A while back, a nifty DLL called IMAGEHLP.DLL appeared from deep within the Windows NT® team. IMAGEHLP provided APIs for reading and modifying Portable Executable files, as well as rudimentary code for working with debug symbols. In a nutshell, IMAGEHLP was a dumping ground for various routines used by linkers, debuggers, and related tools. At first, IMAGEHLP.DLL was a redistributable DLL, but eventually it became important enough to make part of the operating system.
As time went on, IMAGEHLP's debugging and symbol management functionality grew. Eventually, Microsoft split the executable image manipulation code away from the symbol-related code. The resultant symbol code ended up in DBGHELP.DLL. DBGHELP has become an official, Microsoft-endorsed mechanism for reading all types of debug information generated by Microsoft tools. In addition, DBGHELP knows all the tricks to walk a call stack on multiple CPU platforms. DBGHELP.DLL encapsulates a lot of nasty, tricky, OS and version-specific code so that you don't have to write it yourself.
Both John Robbins (of Bugslayer fame) and I have covered features of IMAGEHLP and DBGHELP in past columns in MSDN® Magazine. This month, I'll cover some newly added features that take DBGHELP to a whole new level. I've also provided a nifty class (WheatyExceptionReport) that can be easily dropped into C++-based projects to provide a detailed crash report, including the names and values of all local and global variables at the time of a program crash.
DBGHELP has gone through a number of iterations. I'm using version 5.1 here, which comes with Microsoft® Windows® XP. In the sample code for this column, you'll absolutely need to have this latest version (which is redistributable) for the code to run.
DBGHELP is not the only way to read debug information. The COFF and CodeView symbol formats are documented, so you can read them directly. In addition, there is the PDB format, which somewhat resembles CodeView® internally. Microsoft has not documented the PDB format, but instead has provided tool vendors with a private API for reading and writing PDB files.
More recently, Visual Studio® .NET introduced a new format for the PDB format, which is identified by an RSDS signature. The Debug Information Access (DIA) SDK, which is currently supplied in Visual Studio .NET betas, can read RSDS and earlier format files. Going forward, the DIA APIs are the official, Microsoft-endorsed method of accessing symbolic information from Microsoft code, both managed and unmanaged. However, the DIA APIs are COM-based and not for the faint of heart.

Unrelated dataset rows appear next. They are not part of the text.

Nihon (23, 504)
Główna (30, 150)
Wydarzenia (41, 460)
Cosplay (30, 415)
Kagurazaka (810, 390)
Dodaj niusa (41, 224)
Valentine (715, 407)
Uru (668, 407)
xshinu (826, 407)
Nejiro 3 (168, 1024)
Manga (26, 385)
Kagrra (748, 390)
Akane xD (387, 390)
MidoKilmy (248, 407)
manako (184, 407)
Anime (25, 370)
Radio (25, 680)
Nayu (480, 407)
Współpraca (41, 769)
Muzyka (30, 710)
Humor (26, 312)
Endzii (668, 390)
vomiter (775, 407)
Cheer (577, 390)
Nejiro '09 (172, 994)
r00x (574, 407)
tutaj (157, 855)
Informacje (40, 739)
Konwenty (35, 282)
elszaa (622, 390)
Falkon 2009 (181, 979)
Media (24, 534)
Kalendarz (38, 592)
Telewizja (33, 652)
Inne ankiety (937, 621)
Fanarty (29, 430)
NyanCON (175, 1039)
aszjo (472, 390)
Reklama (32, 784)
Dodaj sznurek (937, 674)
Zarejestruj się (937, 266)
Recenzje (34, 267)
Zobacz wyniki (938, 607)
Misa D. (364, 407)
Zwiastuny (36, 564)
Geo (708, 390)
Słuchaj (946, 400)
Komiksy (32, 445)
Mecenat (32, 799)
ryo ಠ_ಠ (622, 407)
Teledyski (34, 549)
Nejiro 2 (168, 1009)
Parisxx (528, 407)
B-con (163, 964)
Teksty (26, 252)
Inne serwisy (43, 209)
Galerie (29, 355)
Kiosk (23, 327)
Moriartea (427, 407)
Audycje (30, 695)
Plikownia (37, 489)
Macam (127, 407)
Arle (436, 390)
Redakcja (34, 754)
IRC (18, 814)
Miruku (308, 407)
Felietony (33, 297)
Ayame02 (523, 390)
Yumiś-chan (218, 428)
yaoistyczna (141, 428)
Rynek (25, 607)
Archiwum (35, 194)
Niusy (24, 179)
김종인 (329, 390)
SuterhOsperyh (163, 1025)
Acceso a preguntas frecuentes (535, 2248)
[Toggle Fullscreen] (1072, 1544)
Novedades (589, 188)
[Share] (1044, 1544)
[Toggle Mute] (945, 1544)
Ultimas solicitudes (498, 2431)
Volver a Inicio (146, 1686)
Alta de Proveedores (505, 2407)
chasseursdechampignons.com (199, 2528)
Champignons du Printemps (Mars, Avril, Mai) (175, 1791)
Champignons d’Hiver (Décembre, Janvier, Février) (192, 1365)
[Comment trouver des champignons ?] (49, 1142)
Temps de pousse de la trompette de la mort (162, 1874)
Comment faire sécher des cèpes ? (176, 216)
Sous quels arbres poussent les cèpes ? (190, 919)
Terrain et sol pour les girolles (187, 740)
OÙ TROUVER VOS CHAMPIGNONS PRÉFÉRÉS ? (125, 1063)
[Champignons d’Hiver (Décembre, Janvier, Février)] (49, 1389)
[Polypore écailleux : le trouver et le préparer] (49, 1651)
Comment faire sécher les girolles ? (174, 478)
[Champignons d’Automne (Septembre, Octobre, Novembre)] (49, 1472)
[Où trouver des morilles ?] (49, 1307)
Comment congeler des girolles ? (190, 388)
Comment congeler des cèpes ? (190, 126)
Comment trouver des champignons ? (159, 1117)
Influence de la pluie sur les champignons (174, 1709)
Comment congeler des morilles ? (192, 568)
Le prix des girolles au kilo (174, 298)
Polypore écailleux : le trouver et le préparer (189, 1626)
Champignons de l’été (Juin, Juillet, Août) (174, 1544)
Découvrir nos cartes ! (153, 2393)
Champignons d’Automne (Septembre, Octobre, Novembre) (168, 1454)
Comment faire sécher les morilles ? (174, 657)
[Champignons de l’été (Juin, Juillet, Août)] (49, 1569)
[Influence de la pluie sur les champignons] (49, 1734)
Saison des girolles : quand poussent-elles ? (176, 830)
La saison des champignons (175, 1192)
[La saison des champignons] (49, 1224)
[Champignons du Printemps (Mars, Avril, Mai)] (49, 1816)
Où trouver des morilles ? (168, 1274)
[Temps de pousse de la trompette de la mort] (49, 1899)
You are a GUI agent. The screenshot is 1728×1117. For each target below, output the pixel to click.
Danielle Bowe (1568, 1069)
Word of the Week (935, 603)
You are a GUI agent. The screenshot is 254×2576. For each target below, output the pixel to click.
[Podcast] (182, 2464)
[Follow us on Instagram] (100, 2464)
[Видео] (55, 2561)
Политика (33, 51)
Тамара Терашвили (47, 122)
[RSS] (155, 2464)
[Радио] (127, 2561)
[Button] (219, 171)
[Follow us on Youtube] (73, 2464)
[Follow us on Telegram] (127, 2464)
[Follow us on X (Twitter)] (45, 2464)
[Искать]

The beauty of DBGHELP is that its mission in life is to protect you from all the hassles of needing to know how to read all the various formats. DBGHELP provides a nice, relatively simple API on top of a rat's nest of symbol management and stack walking code. Having looked at both DIA and DBGHELP, I think DBGHELP has a flatter learning curve.
What's New in DBGHELP 5.1?
Version 5.1 of DBGHELP.DLL offers several new sets of functions, as well as support for the latest Visual Studio .NET debug formats. Most of the new functions offer brand new functionality. However, a few just revise or extend previous DBGHELP APIs to provide better functionality. All of the old APIs are still there, so your existing code that uses DBGHELP shouldn't break.
The first detail I noticed when examining the new features of DBGHELP 5.1 was that the existing documentation was lacking some important information. Although not incorrect, there were major gaps that needed to be filled before the scope of the new functionality could be appreciated. In this column, I'll attempt to fill in some of those gaps.
To start the tour of new DBGHELP features, consider the symbol information obtained by older APIs such as SymGetSymFromAddr and SymEnumerateSymbols. There's minimal information about a symbol such as its name and address, but there's no type information whatsoever. DBGHELP 5.1 introduces a much more complete and consistent way of describing symbols.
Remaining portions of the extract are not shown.